TEXT UNDER STUDY:
____________________

How well do children understand that the things they imagine aren't real? Do children really think there is a monster under the bed? Or are they simply unable to not express that behavior? This study asks children to imagine positive, negative, and neutral objects in empty boxes, and then asks whether children will then have preferences about which box they open first. Will children prefer to open the positive box first, even though they know the box is empty?
3 Year Olds:
We were interested in what skills underly the ability to engage in imaginative acts, and we hypothesized that the ability to inhibit what the information the real-world is constantly providing might be an important first step. To test this we asked 3 year olds to play 2 games. One was a game where they had to switch between pretending to put a coin in a bucket and really putting a coin in a bucket. The
second was a card sorting task that involved sorting cards by two different rules having to do with shape or color. Children were first asked to sort card by, for instance, color, and then asked to sort card by shape. In order to successfully sort by shape, the children must inhibit the first rule. Many 3 year olds have a lot of difficulty making this change, and they persist in following the first rule, even though they can tell you the second rule (see Card Sort for research looking at how to help kids with this task). We were interested in whether children who have difficultly passing the card-sort task would have difficulty switching between doing something for real and doing it for just pretend. This was exactly what we found, children who had difficulty with the card sort task were more likely to have difficulty switching between pretending to do something and really doing it.

____________________

HOW TO COMPLETE THIS TASK: In the passage on children's imagination, rewrite everything from "How well do" down to "box is empty?", replacing "empty boxes" with "sealed boxes".

____________________

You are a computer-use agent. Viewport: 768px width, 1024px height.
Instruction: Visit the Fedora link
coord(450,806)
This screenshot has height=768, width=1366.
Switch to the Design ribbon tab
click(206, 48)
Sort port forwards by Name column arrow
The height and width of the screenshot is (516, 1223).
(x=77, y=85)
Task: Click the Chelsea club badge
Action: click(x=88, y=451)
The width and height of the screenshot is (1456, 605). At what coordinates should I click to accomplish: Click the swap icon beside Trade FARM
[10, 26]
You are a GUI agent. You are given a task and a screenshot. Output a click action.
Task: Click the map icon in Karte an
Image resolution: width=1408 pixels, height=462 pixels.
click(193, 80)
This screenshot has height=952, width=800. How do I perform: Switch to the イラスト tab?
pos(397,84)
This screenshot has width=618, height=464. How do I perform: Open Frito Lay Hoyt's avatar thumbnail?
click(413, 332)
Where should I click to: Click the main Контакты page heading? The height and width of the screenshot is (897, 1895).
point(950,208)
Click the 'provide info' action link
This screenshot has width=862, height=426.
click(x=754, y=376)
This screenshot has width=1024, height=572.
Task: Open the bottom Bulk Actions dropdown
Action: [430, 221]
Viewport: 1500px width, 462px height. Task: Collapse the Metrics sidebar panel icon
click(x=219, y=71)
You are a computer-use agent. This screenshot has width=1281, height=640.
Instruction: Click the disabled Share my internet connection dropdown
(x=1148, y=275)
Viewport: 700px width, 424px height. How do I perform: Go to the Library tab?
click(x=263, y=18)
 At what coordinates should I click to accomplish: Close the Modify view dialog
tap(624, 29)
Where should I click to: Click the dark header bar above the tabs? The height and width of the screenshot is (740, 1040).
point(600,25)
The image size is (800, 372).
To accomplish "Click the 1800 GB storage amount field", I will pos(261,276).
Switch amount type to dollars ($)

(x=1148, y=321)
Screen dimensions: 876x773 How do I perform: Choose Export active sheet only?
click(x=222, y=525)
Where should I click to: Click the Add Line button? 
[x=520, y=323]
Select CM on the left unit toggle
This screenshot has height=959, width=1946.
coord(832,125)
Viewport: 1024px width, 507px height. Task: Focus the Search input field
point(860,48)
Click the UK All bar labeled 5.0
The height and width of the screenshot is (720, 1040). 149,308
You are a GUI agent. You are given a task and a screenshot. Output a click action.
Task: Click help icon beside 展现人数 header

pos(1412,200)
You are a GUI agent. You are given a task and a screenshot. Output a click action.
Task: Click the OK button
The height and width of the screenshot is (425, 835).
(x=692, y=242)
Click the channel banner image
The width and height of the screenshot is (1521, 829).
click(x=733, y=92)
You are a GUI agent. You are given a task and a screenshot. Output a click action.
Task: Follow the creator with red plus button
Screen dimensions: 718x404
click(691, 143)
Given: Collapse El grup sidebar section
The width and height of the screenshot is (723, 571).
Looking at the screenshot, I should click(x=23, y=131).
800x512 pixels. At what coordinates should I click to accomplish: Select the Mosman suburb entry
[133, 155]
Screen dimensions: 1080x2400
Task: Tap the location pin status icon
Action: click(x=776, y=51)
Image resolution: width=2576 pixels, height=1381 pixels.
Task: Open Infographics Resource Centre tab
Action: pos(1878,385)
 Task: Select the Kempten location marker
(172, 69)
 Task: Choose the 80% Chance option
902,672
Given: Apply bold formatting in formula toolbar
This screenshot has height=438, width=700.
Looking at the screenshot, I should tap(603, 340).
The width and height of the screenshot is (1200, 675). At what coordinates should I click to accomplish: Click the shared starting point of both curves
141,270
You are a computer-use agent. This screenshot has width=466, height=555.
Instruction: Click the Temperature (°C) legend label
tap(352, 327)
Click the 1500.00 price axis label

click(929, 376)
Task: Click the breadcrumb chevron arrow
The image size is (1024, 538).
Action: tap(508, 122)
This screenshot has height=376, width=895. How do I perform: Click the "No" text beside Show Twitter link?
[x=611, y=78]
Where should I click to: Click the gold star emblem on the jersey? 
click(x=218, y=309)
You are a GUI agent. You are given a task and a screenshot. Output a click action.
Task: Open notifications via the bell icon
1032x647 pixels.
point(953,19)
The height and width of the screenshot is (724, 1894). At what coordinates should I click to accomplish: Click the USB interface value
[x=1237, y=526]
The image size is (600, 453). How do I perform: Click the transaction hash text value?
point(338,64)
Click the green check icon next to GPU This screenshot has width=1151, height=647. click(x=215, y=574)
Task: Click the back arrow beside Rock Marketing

____________________

COMPLETED EXERCISE:
How well do children understand that the things they imagine aren't real? Do children really think there is a monster under the bed? Or are they simply unable to not express that behavior? This study asks children to imagine positive, negative, and neutral objects in sealed boxes, and then asks whether children will then have preferences about which box they open first. Will children prefer to open the positive box first, even though they know the box is empty?